Friday, February 02, 2007


Finally caught a winner yesterday, when Gilead jumped 12% on fantastic earnings and guidance. I sold it immediately, and I'll look to get back in if the price comes down again to the 65-66 range. Yes, that stock tip came from Cramer, not Henry Blodget.

But I wanted to devote today's blog to recognizing the genius of Nike's marketing department. With all the money Nike spends on marketing, these guys should be good...but then again, there are numerous examples of large amounts of money producing nothing but crap.

There are not many commercials that I look forward to seeing, and by "not many" I mean perhaps a half dozen during the course of my adult life. The last one I can remember was from Nike, called Swing Portrait, where Tiger Woods is shown swinging a golf club in slow-motion to classical music. As you watch the commercial, note the colors, the lighting, the perfect coordination between the music and the swing. It is simple, clean, elegant, and most of all - artistic. As a lover of both golf and classical music, I am predictably impressed by the ad, but it doesn't take either quality to appreciate the beauty here.

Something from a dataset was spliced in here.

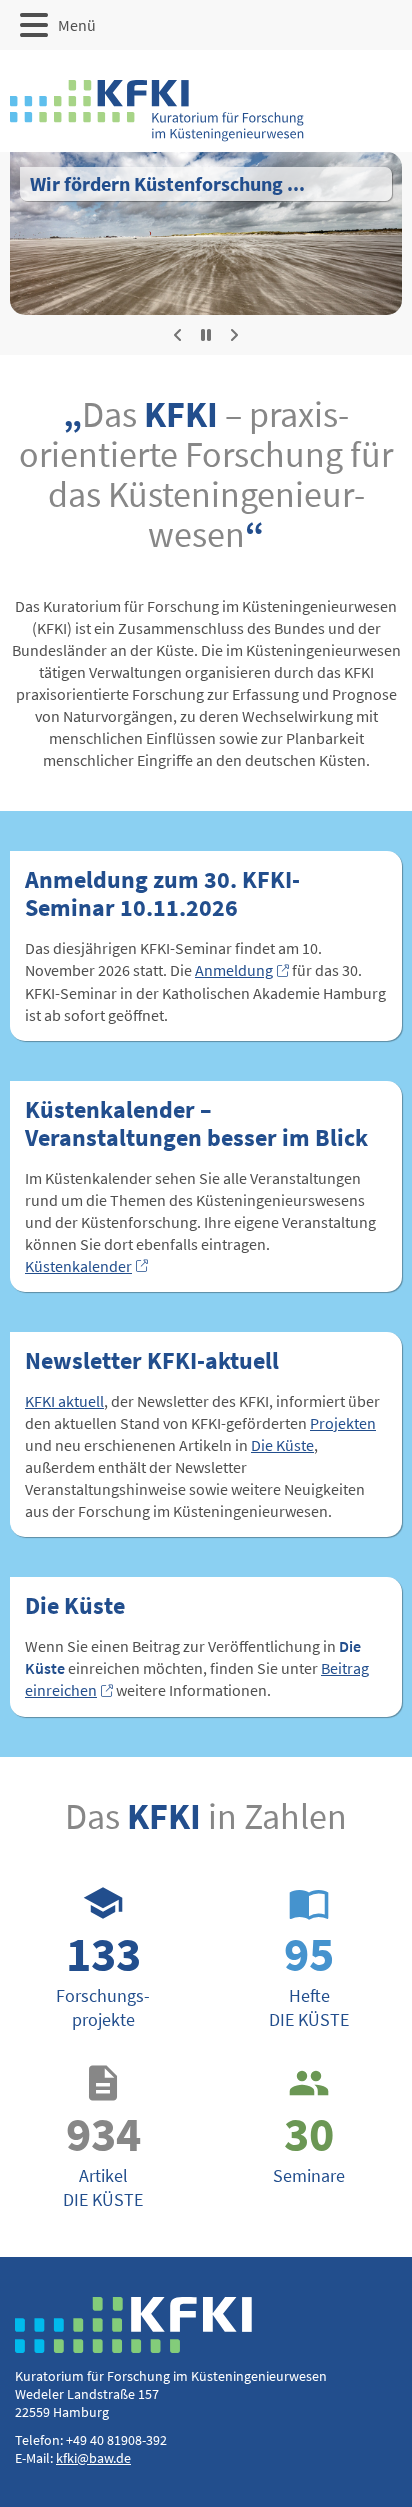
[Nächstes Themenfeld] (234, 335)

And now Nike has done it again, and perhaps even topped themselves, with the new Second Coming commercial. The music you hear beneath the mundane rap lyrics is from the fifth movement of the Symphonie Fantastique by Hector Berlioz. This song was commissioned by Nike just for this
campaign, and the use of the underlying track is pure genius. If you read the youtube comments on this and similar clips, you'll find pages of comments like "Just Blaze killed this beat" and "sick beat", etc. You'll find precious little awareness of the source of music (My favorite exchange between posters: "Isn't this the music that was at the beginning of the Shining?" "Nah, I hear that Just Blaze stole this track from some guy's MySpace page.") So by using the latest zero-talent rap flavor-of-the-week and some huge NBA stars, Nike is reaching the teen audience, while at the same time, an older guy like me turns his head when he hears the famous classical melody.

Thumbs up to Nike. As much as I'm annoyed by watching commercials in general, I can appreciate a job well done, even in this field. Once in a while, they go beyond the simple objective of "raising brand awareness" to produce actual art. If more marketing departments had the same creativity and understanding of broad appeal, I might be less tempted to DVR my favorite shows so I can skip the ads.


At 4:38 AM, Anonymous Anonymous said...

Commercials can be interesting when creative (only rarely happens). As far as your favorite exchange showing no clue to the source music... at least the one commenting on "The Shining" was paying attention even if they aren't familiar with Berlioz. The opening credit sequence has a synthesized version of his Dies Irae.